--- START ---

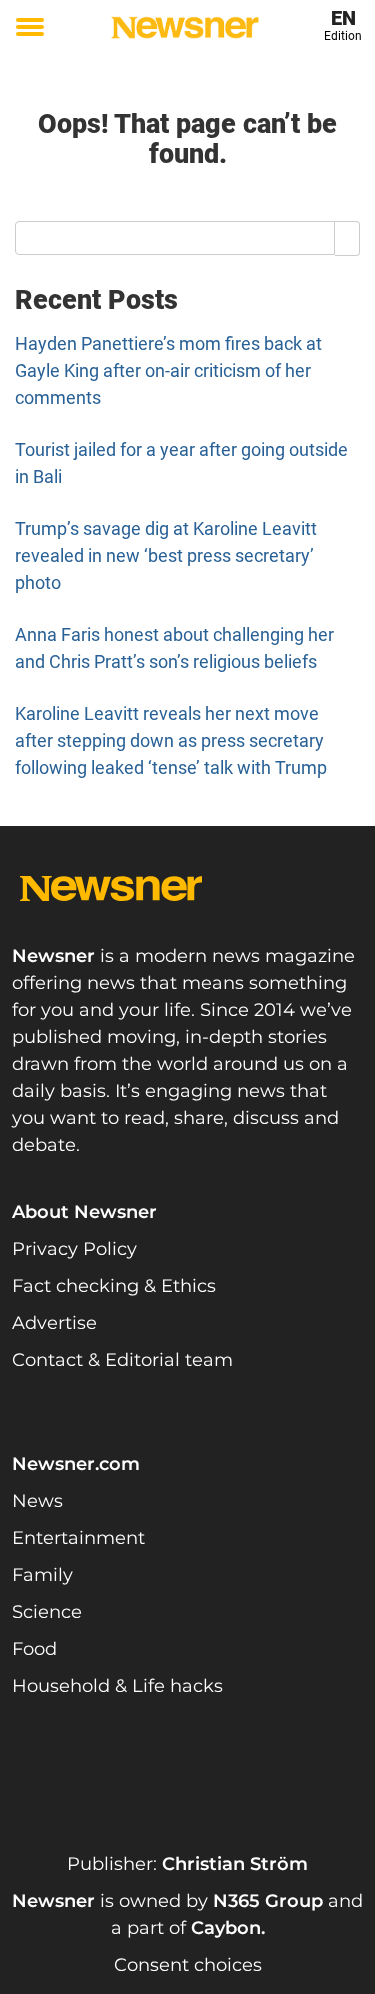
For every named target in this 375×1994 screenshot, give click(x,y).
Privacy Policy (74, 1249)
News (37, 1501)
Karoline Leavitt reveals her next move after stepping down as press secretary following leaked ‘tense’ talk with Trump (171, 740)
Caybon (226, 1928)
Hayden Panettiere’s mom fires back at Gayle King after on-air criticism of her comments (168, 370)
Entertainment (78, 1538)
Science (47, 1612)
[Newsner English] (185, 27)
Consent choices (188, 1965)
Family (42, 1575)
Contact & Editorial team (122, 1360)
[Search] (347, 238)
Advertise (54, 1323)
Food (34, 1649)
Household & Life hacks (117, 1686)
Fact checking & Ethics (114, 1286)
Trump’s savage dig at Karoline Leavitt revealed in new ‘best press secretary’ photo (166, 555)
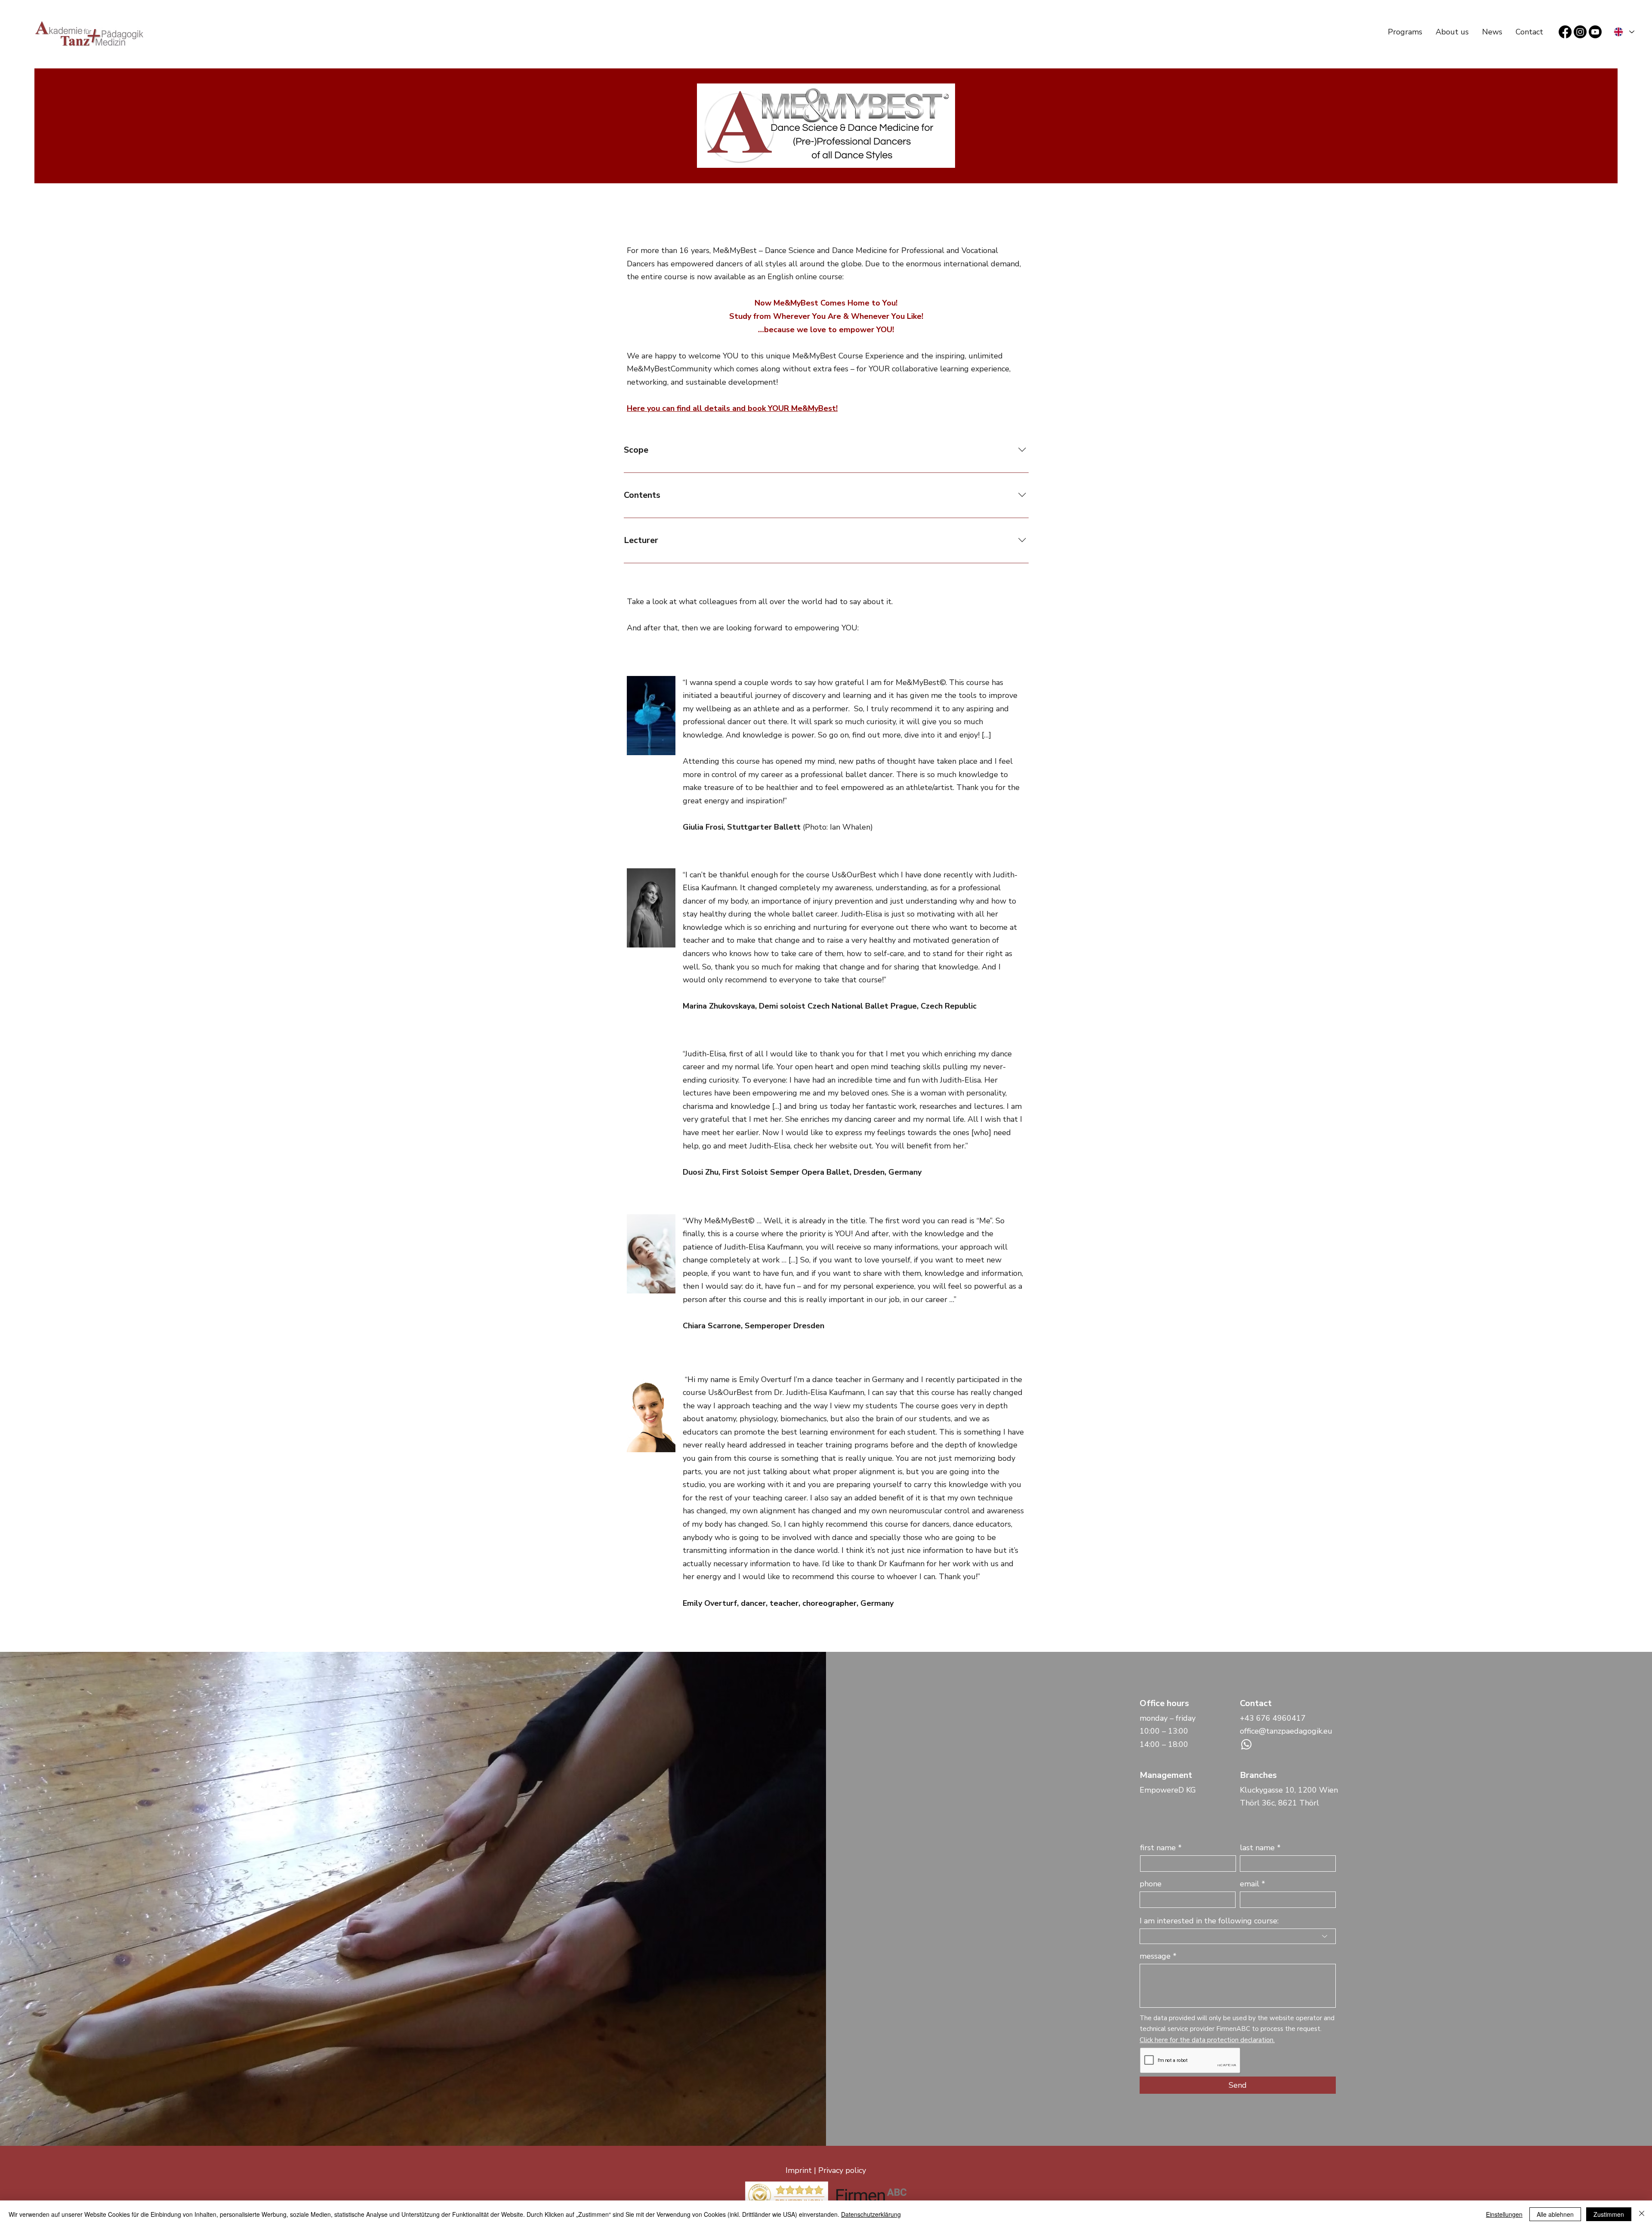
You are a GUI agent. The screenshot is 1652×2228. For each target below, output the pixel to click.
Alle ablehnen (1555, 2214)
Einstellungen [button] (1504, 2214)
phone (1151, 1884)
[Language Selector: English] (1624, 32)
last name (1257, 1848)
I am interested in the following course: (1209, 1921)
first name (1158, 1848)
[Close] (1642, 2214)
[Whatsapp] (1246, 1744)
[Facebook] (1565, 31)
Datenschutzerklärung (871, 2214)
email (1249, 1884)
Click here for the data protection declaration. (1207, 2040)
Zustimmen (1608, 2214)
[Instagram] (1580, 31)
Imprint (799, 2170)
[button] (1405, 32)
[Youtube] (1595, 31)
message (1155, 1956)
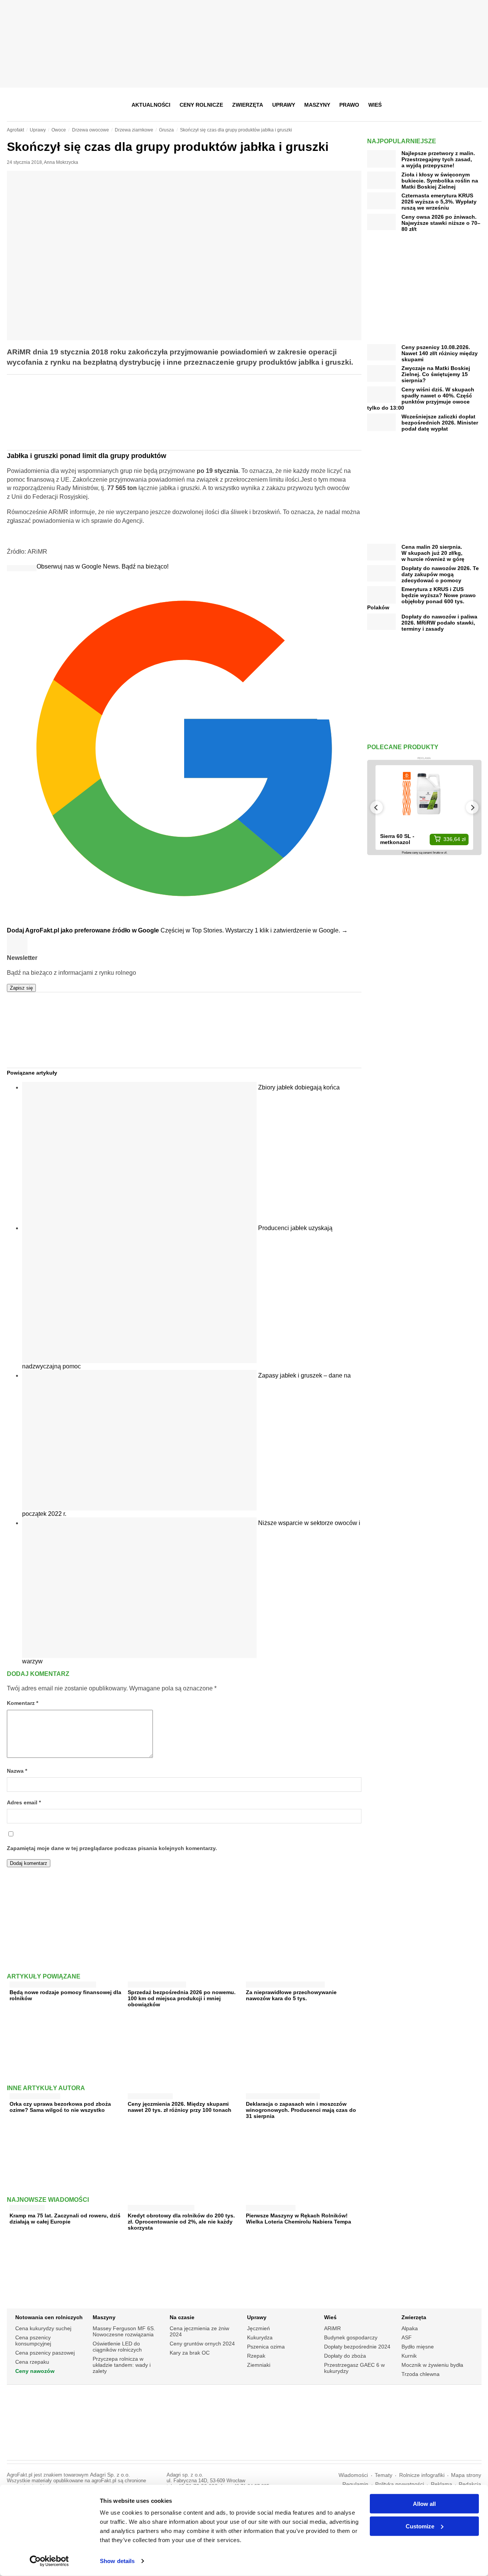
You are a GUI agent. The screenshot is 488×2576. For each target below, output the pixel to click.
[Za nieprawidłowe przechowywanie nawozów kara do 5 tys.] (285, 1983)
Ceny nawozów (35, 2371)
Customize (420, 2526)
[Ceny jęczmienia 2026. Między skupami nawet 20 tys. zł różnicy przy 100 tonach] (150, 2094)
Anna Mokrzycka (61, 162)
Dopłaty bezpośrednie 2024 (357, 2347)
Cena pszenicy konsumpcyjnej (33, 2340)
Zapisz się (21, 988)
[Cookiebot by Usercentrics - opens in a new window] (49, 2561)
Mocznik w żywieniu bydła (432, 2365)
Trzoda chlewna (420, 2374)
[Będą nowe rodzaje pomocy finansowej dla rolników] (53, 1983)
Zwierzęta (247, 105)
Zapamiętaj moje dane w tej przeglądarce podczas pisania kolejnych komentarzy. (112, 1848)
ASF (406, 2337)
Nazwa (17, 1771)
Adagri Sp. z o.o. (110, 2475)
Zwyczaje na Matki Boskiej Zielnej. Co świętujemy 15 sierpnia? (435, 374)
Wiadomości (353, 2475)
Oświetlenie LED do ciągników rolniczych (117, 2347)
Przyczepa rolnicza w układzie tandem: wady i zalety (122, 2365)
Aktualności (151, 105)
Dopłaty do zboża (345, 2356)
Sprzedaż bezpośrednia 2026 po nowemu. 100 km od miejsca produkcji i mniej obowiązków (182, 1998)
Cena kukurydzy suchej (43, 2328)
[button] (473, 104)
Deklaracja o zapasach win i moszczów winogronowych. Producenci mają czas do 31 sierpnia (301, 2110)
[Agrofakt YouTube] (456, 104)
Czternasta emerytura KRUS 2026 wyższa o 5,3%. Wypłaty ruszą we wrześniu (439, 201)
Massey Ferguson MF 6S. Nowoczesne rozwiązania (124, 2331)
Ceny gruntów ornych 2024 (202, 2344)
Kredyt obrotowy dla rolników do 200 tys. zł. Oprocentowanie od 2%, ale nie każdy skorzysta (181, 2221)
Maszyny (317, 105)
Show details (117, 2561)
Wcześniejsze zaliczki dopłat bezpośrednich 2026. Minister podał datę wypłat (439, 422)
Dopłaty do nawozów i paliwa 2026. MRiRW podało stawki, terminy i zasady (439, 623)
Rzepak (256, 2356)
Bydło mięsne (417, 2347)
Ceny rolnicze (201, 105)
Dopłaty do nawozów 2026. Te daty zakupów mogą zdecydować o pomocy (440, 574)
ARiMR (332, 2328)
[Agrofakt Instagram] (437, 104)
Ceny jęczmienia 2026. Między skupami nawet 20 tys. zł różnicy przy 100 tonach (179, 2107)
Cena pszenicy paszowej (45, 2353)
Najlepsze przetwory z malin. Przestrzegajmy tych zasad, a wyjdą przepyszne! (438, 159)
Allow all (424, 2504)
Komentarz (22, 1703)
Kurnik (409, 2356)
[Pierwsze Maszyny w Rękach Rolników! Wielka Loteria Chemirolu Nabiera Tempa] (270, 2206)
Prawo (349, 105)
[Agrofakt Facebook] (418, 104)
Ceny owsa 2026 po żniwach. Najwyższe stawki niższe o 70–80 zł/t (440, 223)
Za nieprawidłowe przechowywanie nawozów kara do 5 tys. (291, 1995)
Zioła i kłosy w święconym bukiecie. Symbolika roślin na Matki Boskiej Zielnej (439, 180)
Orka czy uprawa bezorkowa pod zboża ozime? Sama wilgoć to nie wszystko (60, 2107)
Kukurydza (260, 2337)
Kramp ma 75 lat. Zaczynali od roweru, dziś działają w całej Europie (65, 2218)
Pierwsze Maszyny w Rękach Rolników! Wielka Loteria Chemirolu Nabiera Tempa (298, 2218)
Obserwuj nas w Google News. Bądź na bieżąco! (103, 566)
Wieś (375, 105)
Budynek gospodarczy (350, 2337)
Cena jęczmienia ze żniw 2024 (199, 2331)
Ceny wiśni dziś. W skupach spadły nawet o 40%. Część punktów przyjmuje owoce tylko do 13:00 (420, 398)
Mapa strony (466, 2475)
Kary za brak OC (190, 2353)
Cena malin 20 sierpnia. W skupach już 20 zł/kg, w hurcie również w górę (432, 553)
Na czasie (182, 2317)
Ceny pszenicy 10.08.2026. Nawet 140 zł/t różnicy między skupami (439, 353)
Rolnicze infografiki (422, 2475)
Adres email (24, 1802)
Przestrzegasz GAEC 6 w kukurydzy (354, 2368)
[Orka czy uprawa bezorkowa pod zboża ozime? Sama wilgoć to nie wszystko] (35, 2094)
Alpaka (409, 2328)
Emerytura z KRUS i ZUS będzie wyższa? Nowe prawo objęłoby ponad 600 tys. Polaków (421, 598)
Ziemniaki (258, 2365)
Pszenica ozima (266, 2347)
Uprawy (283, 105)
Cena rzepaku (32, 2362)
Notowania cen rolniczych (49, 2317)
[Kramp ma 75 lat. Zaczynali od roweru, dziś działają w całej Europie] (27, 2206)
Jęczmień (258, 2328)
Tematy (383, 2475)
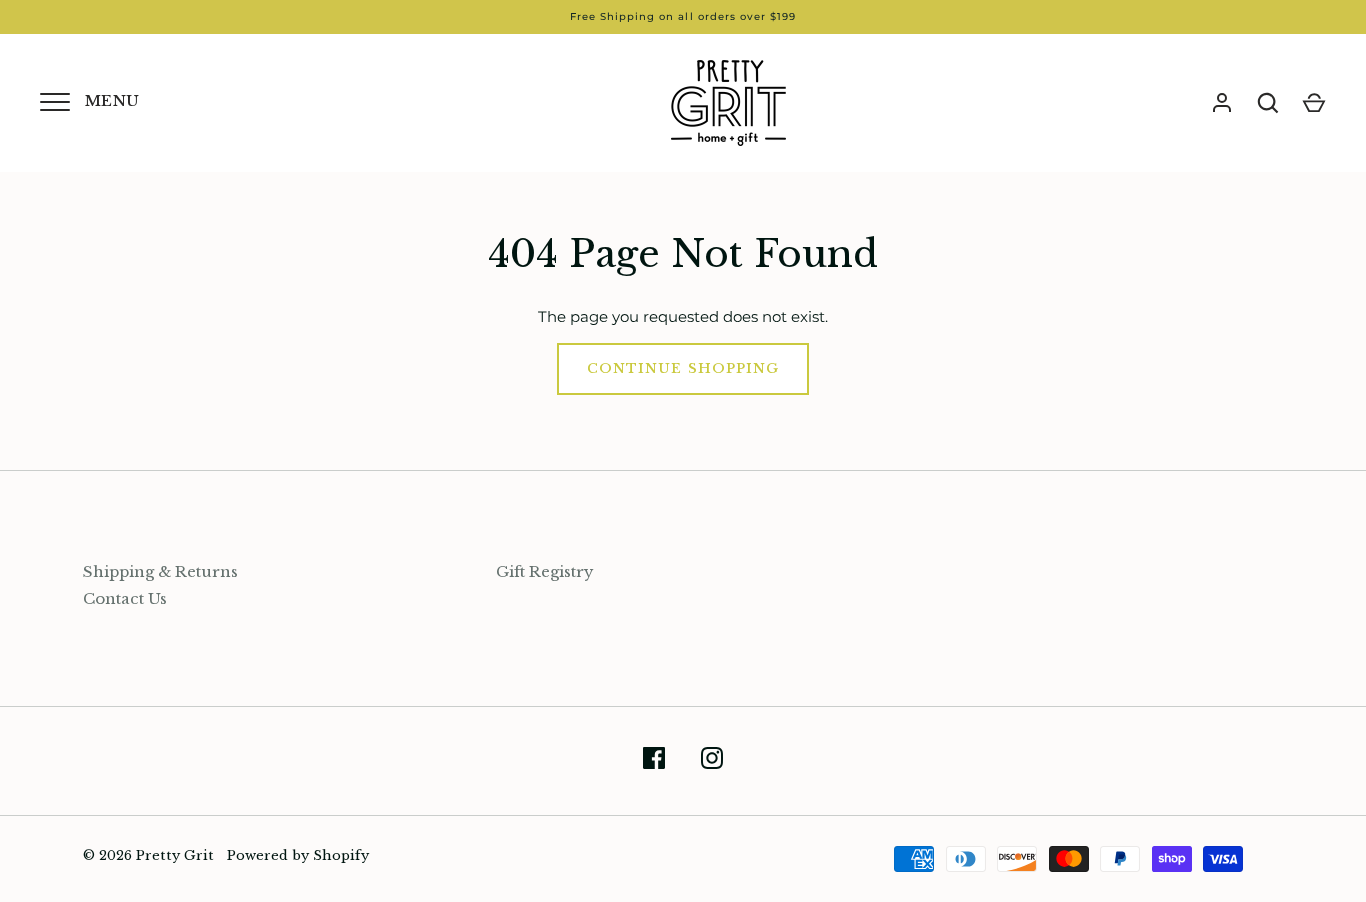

--- END ---

**Your goal**: For this task, give again exactly the lines from the line with "Na czasie (182, 2317)" through the end of the entries, including both ends, and omit the pictures.

**Reply**:
Na czasie (182, 2317)
Ceny pszenicy 10.08.2026. Nawet 140 zł/t różnicy między skupami (439, 353)
Rolnicze infografiki (422, 2475)
Adres email (24, 1802)
Przestrzegasz GAEC 6 w kukurydzy (354, 2368)
[Orka czy uprawa bezorkowa pod zboża ozime? Sama wilgoć to nie wszystko] (35, 2094)
Alpaka (409, 2328)
Emerytura z KRUS i ZUS będzie wyższa? Nowe prawo objęłoby ponad 600 tys. Polaków (421, 598)
Ziemniaki (258, 2365)
Pszenica ozima (266, 2347)
Uprawy (283, 105)
Cena rzepaku (32, 2362)
Notowania cen rolniczych (49, 2317)
[Kramp ma 75 lat. Zaczynali od roweru, dziś działają w całej Europie] (27, 2206)
Jęczmień (258, 2328)
Tematy (383, 2475)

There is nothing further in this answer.